** Opening Material for the task block **

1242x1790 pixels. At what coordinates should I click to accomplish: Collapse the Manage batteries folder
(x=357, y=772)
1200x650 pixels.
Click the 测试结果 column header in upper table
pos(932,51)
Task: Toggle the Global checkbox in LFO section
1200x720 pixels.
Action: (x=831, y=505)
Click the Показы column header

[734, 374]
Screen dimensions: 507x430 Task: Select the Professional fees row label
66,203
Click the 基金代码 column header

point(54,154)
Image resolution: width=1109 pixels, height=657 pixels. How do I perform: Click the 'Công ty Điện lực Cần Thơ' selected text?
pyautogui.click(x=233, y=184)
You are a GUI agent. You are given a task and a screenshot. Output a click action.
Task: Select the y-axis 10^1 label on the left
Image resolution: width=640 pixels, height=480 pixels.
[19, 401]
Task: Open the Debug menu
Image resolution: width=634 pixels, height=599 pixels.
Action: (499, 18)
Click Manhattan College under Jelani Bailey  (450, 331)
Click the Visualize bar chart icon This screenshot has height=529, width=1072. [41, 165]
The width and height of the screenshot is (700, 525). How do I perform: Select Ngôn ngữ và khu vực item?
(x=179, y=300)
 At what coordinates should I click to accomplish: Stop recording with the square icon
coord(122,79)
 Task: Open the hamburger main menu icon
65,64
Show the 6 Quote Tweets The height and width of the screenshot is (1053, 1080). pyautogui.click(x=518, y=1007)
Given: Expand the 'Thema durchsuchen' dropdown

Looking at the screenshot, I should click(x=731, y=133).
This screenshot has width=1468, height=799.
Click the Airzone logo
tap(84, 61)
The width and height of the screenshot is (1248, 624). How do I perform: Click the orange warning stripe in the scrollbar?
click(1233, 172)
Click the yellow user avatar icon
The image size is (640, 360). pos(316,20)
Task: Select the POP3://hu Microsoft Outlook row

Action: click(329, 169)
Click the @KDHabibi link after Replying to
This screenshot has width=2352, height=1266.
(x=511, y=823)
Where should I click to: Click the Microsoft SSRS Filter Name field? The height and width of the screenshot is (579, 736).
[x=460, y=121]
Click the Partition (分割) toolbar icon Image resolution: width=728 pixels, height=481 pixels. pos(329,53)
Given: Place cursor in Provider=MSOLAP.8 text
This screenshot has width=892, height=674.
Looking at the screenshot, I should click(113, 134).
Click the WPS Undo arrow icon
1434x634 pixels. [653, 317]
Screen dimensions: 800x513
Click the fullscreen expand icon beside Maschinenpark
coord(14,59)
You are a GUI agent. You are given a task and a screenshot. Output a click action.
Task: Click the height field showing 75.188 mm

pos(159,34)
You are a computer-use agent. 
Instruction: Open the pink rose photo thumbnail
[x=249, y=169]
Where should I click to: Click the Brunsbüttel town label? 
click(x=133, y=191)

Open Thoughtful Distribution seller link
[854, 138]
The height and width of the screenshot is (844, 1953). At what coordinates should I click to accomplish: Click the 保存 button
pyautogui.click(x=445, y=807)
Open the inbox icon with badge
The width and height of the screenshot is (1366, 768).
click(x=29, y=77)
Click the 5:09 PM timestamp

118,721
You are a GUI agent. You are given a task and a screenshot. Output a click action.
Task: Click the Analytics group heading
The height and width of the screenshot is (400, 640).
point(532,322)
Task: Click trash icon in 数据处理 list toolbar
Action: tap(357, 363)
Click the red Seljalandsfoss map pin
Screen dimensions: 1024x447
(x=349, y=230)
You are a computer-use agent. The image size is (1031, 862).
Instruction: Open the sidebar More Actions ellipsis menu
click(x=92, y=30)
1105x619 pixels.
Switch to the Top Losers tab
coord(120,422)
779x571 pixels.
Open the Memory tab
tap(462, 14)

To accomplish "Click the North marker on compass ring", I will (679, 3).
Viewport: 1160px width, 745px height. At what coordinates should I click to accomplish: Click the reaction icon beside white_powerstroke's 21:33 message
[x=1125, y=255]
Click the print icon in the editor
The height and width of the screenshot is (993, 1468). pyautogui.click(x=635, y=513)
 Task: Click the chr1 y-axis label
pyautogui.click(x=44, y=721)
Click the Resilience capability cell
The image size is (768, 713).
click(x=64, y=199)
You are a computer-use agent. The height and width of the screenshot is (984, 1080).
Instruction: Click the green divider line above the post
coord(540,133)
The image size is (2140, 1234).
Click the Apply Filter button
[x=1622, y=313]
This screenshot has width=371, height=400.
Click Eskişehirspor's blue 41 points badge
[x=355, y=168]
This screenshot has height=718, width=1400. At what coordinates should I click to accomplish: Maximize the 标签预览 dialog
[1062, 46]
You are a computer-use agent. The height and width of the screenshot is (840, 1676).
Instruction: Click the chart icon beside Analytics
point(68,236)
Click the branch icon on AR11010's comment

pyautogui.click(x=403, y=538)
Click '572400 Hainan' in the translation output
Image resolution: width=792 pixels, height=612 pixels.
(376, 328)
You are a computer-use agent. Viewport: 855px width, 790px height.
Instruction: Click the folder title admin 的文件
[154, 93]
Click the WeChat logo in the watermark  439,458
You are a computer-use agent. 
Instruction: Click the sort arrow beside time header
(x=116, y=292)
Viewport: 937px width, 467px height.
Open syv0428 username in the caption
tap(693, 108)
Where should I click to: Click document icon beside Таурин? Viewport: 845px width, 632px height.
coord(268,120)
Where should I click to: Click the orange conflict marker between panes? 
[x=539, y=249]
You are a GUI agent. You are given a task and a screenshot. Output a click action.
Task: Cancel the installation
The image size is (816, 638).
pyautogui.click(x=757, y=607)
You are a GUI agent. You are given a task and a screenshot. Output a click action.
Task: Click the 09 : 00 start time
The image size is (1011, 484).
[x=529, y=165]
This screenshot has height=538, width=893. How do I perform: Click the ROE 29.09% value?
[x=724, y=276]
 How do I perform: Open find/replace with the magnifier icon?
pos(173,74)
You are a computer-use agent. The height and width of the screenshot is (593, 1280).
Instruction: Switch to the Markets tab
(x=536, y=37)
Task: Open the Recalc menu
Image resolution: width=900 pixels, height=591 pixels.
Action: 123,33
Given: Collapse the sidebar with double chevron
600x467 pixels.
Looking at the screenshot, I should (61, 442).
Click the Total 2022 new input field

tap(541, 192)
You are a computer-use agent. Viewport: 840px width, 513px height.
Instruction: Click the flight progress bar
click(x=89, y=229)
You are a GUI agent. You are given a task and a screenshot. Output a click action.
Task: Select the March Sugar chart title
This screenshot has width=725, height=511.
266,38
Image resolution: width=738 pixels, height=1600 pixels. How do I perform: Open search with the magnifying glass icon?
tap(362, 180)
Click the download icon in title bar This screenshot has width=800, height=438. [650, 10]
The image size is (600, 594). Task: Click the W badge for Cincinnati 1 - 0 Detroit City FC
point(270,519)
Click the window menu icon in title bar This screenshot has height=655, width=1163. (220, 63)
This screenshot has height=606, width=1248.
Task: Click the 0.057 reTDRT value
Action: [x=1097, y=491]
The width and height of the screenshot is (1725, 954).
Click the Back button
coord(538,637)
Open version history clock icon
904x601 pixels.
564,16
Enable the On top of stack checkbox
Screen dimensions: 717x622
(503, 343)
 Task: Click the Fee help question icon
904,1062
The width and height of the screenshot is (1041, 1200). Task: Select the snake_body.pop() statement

** Closing Material for the task block **

Each entry above has to be transcribed exactly as it appears.

Written reply:
1242x1790 pixels. At what coordinates should I click to accomplish: Collapse the Manage batteries folder
(x=357, y=772)
1200x650 pixels.
Click the 测试结果 column header in upper table
pos(932,51)
Task: Toggle the Global checkbox in LFO section
1200x720 pixels.
Action: (x=831, y=505)
Click the Показы column header

[734, 374]
Screen dimensions: 507x430 Task: Select the Professional fees row label
66,203
Click the 基金代码 column header

point(54,154)
Image resolution: width=1109 pixels, height=657 pixels. How do I perform: Click the 'Công ty Điện lực Cần Thơ' selected text?
pyautogui.click(x=233, y=184)
You are a GUI agent. You are given a task and a screenshot. Output a click action.
Task: Select the y-axis 10^1 label on the left
Image resolution: width=640 pixels, height=480 pixels.
[19, 401]
Task: Open the Debug menu
Image resolution: width=634 pixels, height=599 pixels.
Action: (499, 18)
Click Manhattan College under Jelani Bailey  (450, 331)
Click the Visualize bar chart icon This screenshot has height=529, width=1072. [41, 165]
The width and height of the screenshot is (700, 525). How do I perform: Select Ngôn ngữ và khu vực item?
(x=179, y=300)
 At what coordinates should I click to accomplish: Stop recording with the square icon
coord(122,79)
 Task: Open the hamburger main menu icon
65,64
Show the 6 Quote Tweets The height and width of the screenshot is (1053, 1080). pyautogui.click(x=518, y=1007)
Given: Expand the 'Thema durchsuchen' dropdown

Looking at the screenshot, I should click(x=731, y=133).
This screenshot has width=1468, height=799.
Click the Airzone logo
tap(84, 61)
The width and height of the screenshot is (1248, 624). How do I perform: Click the orange warning stripe in the scrollbar?
click(1233, 172)
Click the yellow user avatar icon
The image size is (640, 360). pos(316,20)
Task: Select the POP3://hu Microsoft Outlook row

Action: click(329, 169)
Click the @KDHabibi link after Replying to
This screenshot has width=2352, height=1266.
(x=511, y=823)
Where should I click to: Click the Microsoft SSRS Filter Name field? The height and width of the screenshot is (579, 736).
[x=460, y=121]
Click the Partition (分割) toolbar icon Image resolution: width=728 pixels, height=481 pixels. pos(329,53)
Given: Place cursor in Provider=MSOLAP.8 text
This screenshot has width=892, height=674.
Looking at the screenshot, I should click(113, 134).
Click the WPS Undo arrow icon
1434x634 pixels. [653, 317]
Screen dimensions: 800x513
Click the fullscreen expand icon beside Maschinenpark
coord(14,59)
You are a GUI agent. You are given a task and a screenshot. Output a click action.
Task: Click the height field showing 75.188 mm

pos(159,34)
You are a computer-use agent. 
Instruction: Open the pink rose photo thumbnail
[x=249, y=169]
Where should I click to: Click the Brunsbüttel town label? 
click(x=133, y=191)

Open Thoughtful Distribution seller link
[854, 138]
The height and width of the screenshot is (844, 1953). At what coordinates should I click to accomplish: Click the 保存 button
pyautogui.click(x=445, y=807)
Open the inbox icon with badge
The width and height of the screenshot is (1366, 768).
click(x=29, y=77)
Click the 5:09 PM timestamp

118,721
You are a GUI agent. You are given a task and a screenshot. Output a click action.
Task: Click the Analytics group heading
The height and width of the screenshot is (400, 640).
point(532,322)
Task: Click trash icon in 数据处理 list toolbar
Action: tap(357, 363)
Click the red Seljalandsfoss map pin
Screen dimensions: 1024x447
(x=349, y=230)
You are a computer-use agent. The image size is (1031, 862).
Instruction: Open the sidebar More Actions ellipsis menu
click(x=92, y=30)
1105x619 pixels.
Switch to the Top Losers tab
coord(120,422)
779x571 pixels.
Open the Memory tab
tap(462, 14)

To accomplish "Click the North marker on compass ring", I will (679, 3).
Viewport: 1160px width, 745px height. At what coordinates should I click to accomplish: Click the reaction icon beside white_powerstroke's 21:33 message
[x=1125, y=255]
Click the print icon in the editor
The height and width of the screenshot is (993, 1468). pyautogui.click(x=635, y=513)
 Task: Click the chr1 y-axis label
pyautogui.click(x=44, y=721)
Click the Resilience capability cell
The image size is (768, 713).
click(x=64, y=199)
You are a computer-use agent. The height and width of the screenshot is (984, 1080).
Instruction: Click the green divider line above the post
coord(540,133)
The image size is (2140, 1234).
Click the Apply Filter button
[x=1622, y=313]
This screenshot has width=371, height=400.
Click Eskişehirspor's blue 41 points badge
[x=355, y=168]
This screenshot has height=718, width=1400. At what coordinates should I click to accomplish: Maximize the 标签预览 dialog
[1062, 46]
You are a computer-use agent. The height and width of the screenshot is (840, 1676).
Instruction: Click the chart icon beside Analytics
point(68,236)
Click the branch icon on AR11010's comment

pyautogui.click(x=403, y=538)
Click '572400 Hainan' in the translation output
Image resolution: width=792 pixels, height=612 pixels.
(376, 328)
You are a computer-use agent. Viewport: 855px width, 790px height.
Instruction: Click the folder title admin 的文件
[154, 93]
Click the WeChat logo in the watermark  439,458
You are a computer-use agent. 
Instruction: Click the sort arrow beside time header
(x=116, y=292)
Viewport: 937px width, 467px height.
Open syv0428 username in the caption
tap(693, 108)
Where should I click to: Click document icon beside Таурин? Viewport: 845px width, 632px height.
coord(268,120)
Where should I click to: Click the orange conflict marker between panes? 
[x=539, y=249]
You are a GUI agent. You are given a task and a screenshot. Output a click action.
Task: Cancel the installation
The image size is (816, 638).
pyautogui.click(x=757, y=607)
You are a GUI agent. You are given a task and a screenshot. Output a click action.
Task: Click the 09 : 00 start time
The image size is (1011, 484).
[x=529, y=165]
This screenshot has height=538, width=893. How do I perform: Click the ROE 29.09% value?
[x=724, y=276]
 How do I perform: Open find/replace with the magnifier icon?
pos(173,74)
You are a computer-use agent. The height and width of the screenshot is (593, 1280).
Instruction: Switch to the Markets tab
(x=536, y=37)
Task: Open the Recalc menu
Image resolution: width=900 pixels, height=591 pixels.
Action: 123,33
Given: Collapse the sidebar with double chevron
600x467 pixels.
Looking at the screenshot, I should (61, 442).
Click the Total 2022 new input field

tap(541, 192)
You are a computer-use agent. Viewport: 840px width, 513px height.
Instruction: Click the flight progress bar
click(x=89, y=229)
You are a GUI agent. You are given a task and a screenshot. Output a click action.
Task: Select the March Sugar chart title
This screenshot has width=725, height=511.
266,38
Image resolution: width=738 pixels, height=1600 pixels. How do I perform: Open search with the magnifying glass icon?
tap(362, 180)
Click the download icon in title bar This screenshot has width=800, height=438. [650, 10]
The image size is (600, 594). Task: Click the W badge for Cincinnati 1 - 0 Detroit City FC
point(270,519)
Click the window menu icon in title bar This screenshot has height=655, width=1163. (220, 63)
This screenshot has height=606, width=1248.
Task: Click the 0.057 reTDRT value
Action: [x=1097, y=491]
The width and height of the screenshot is (1725, 954).
Click the Back button
coord(538,637)
Open version history clock icon
904x601 pixels.
564,16
Enable the On top of stack checkbox
Screen dimensions: 717x622
(503, 343)
 Task: Click the Fee help question icon
904,1062
The width and height of the screenshot is (1041, 1200). Task: Select the snake_body.pop() statement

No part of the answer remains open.